- **Lista de exercícios**
A) Reproduza fielmente o trecho do relato sobre o segundo encontro que vai de "Era nosso segundo" até "Típico romance adolescente.".
B) No relato sobre o segundo encontro, enumere os estabelecimentos mencionados logo após a frase "Procuramos em todos os cantos.".
C) Retome o relato sobre o segundo encontro e dê continuidade à narrativa a partir da última frase apresentada.

Era nosso segundo encontro. O primeiro foi numa pista de patinação. Nos anos oitenta era moda. Agora ele convidou pro cinema. Na época não haviam ainda shopping centers na cidade. Na cidade vizinha tinha um. Com salas modernas de cadeiras confortáveis. “Ótimo programa para levar a nova namorada.” Pensou o garoto magricela ao me convidar, timidamente, para o filme de domingo a tarde.

Nos anos oitenta, os comerciais de televisão eram muito elaborados, contavam histórias completas para anunciar qualquer coisa. Como fazia pouco tempo que nos conhecíamos, numa das poucas conversas que tivemos, entre um beijo um amasso, comentamos de um determinado comercial de goma de mascar. Um casal novinho como nós, desembrulhava uma lâmina delicadamente e se deparava com uma mensagem melosa. Típico romance adolescente.

Mas voltando ao filme, após assistir, pensamos em passar no supermercado que ficava no mesmo lugar, e comprar pacotinhos do tal chicletes da propaganda. Fomos até as gondolas de doce e procuramos. Nada de encontrar o dito cujo. Procuramos em todos os departamentos do mercado. Perguntamos aos atendentes. Não encontramos. A medida em que a busca caminhava, a frustração do namorado aumentava de forma desproporcional. Ele ficou muito irritado. Queria demais me presentear com a goma de mascar do comercial preferido. Inutilmente eu tentava demovê-lo da ideia. Afirmava que não tinha tanta importância assim achar exatamente aquela marca. Mas ele estava empenhado em ser romântico, nem que para tanto tivesse que fazer um escândalo. Viramos do avexo o lugar. Procuramos em todos os cantos. Bancas de jornal. Lojas de conveniência. Lanchonetes e bares. Não conseguimos nada. De irritado, o namorado entristeceu. Também achei bem exagerada a reação.

- **Dados armazenados**
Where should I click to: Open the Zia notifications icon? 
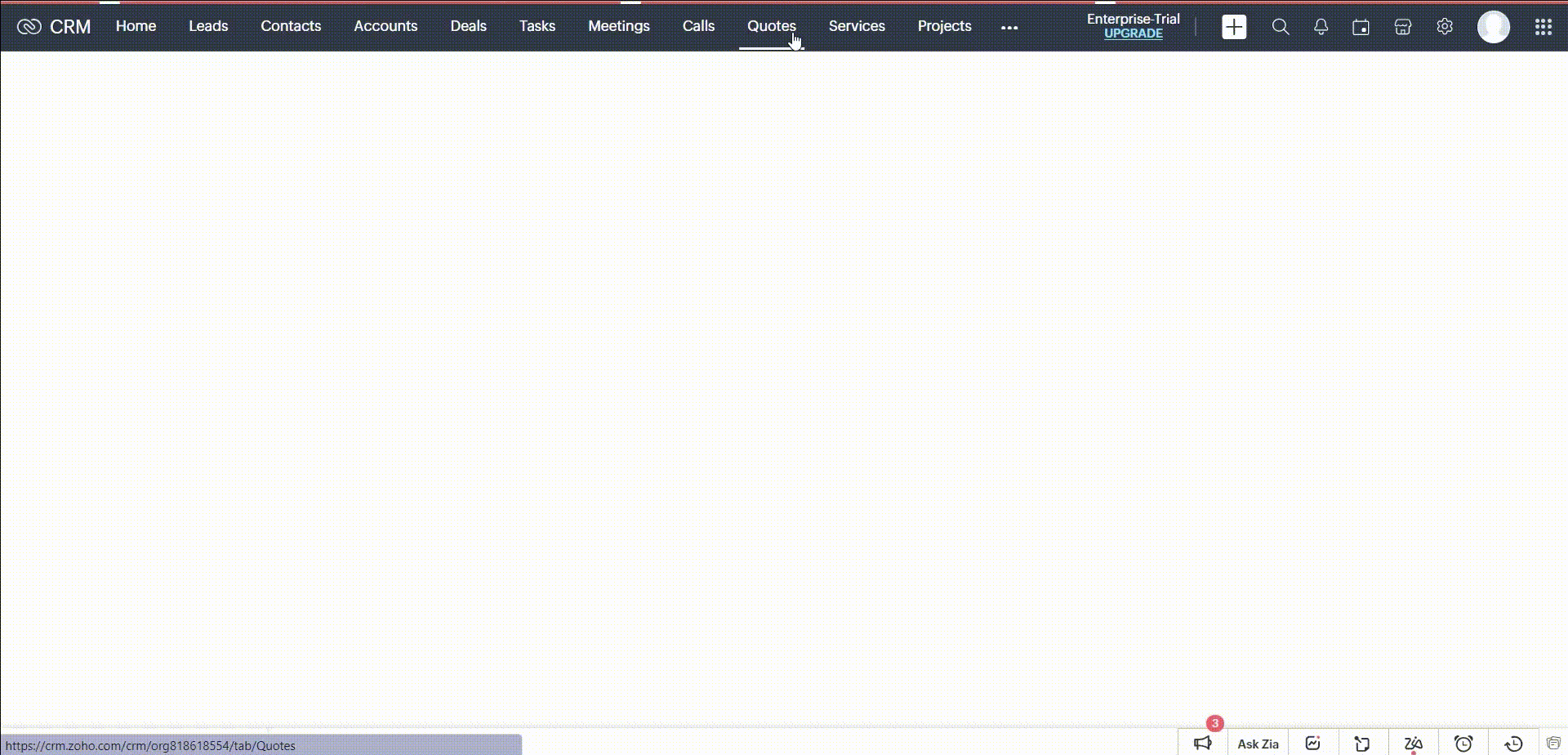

- **Respostas dos exercícios**
A)
Era nosso segundo encontro. O primeiro foi numa pista de patinação. Nos anos oitenta era moda. Agora ele convidou pro cinema. Na época não haviam ainda shopping centers na cidade. Na cidade vizinha tinha um. Com salas modernas de cadeiras confortáveis. “Ótimo programa para levar a nova namorada.” Pensou o garoto magricela ao me convidar, timidamente, para o filme de domingo a tarde.

Nos anos oitenta, os comerciais de televisão eram muito elaborados, contavam histórias completas para anunciar qualquer coisa. Como fazia pouco tempo que nos conhecíamos, numa das poucas conversas que tivemos, entre um beijo um amasso, comentamos de um determinado comercial de goma de mascar. Um casal novinho como nós, desembrulhava uma lâmina delicadamente e se deparava com uma mensagem melosa. Típico romance adolescente.

B) Bancas de jornal, lojas de conveniência, lanchonetes e bares.

C)
Desistimos de procurar e sentamos num dos bancos espalhados pelas belas áreas internas recém-decoradas. Nesse momento ele pega na minha mão, romanticamente, e deposita um pacotinho do malfadado chicletes. Olhei para ele com espanto. Afinal de contas viramos todas as lojas em busca desse negócio e o tempo todo ele tinha um no bolso? Antes que eu pudesse manifestar a minha indignação com tamanho descalabro, ele pediu que eu abrisse um. No papel que envolvia a lâmina encontrei uma mensagem. Ele havia tido o trabalho de pegar um por um dos papéis da embalagem e escrever mensagens para mim. Assim como na historinha do comercial. Romântico.

Todo drama aconteceu, na verdade, porque ele queria comprar uma embalagem fechada no supermercado para que, ao me entregar, discretamente fazer a troca. Queria dar a impressão que as mensagens vieram escritas direto do que ele havia comprado. A ideia era acrescentar um toque de magia a este ao nosso segundo encontro. Achei fofo. Não sei dizer se cairia na história caso realmente desse certo a tramoia. Talvez fingisse cair. Possivelmente simulando um espanto qualquer para satisfazer a expectativa do garoto que tanto trabalho tivera para me arrancar uma reação de espanto. Ganhou no máximo mais um beijinho. E alguns risos mal disfarçados. Mas, apesar de tudo, e exageros a parte, na época até considerei romântico esse gesto adolescente, para uma tarde de domingo.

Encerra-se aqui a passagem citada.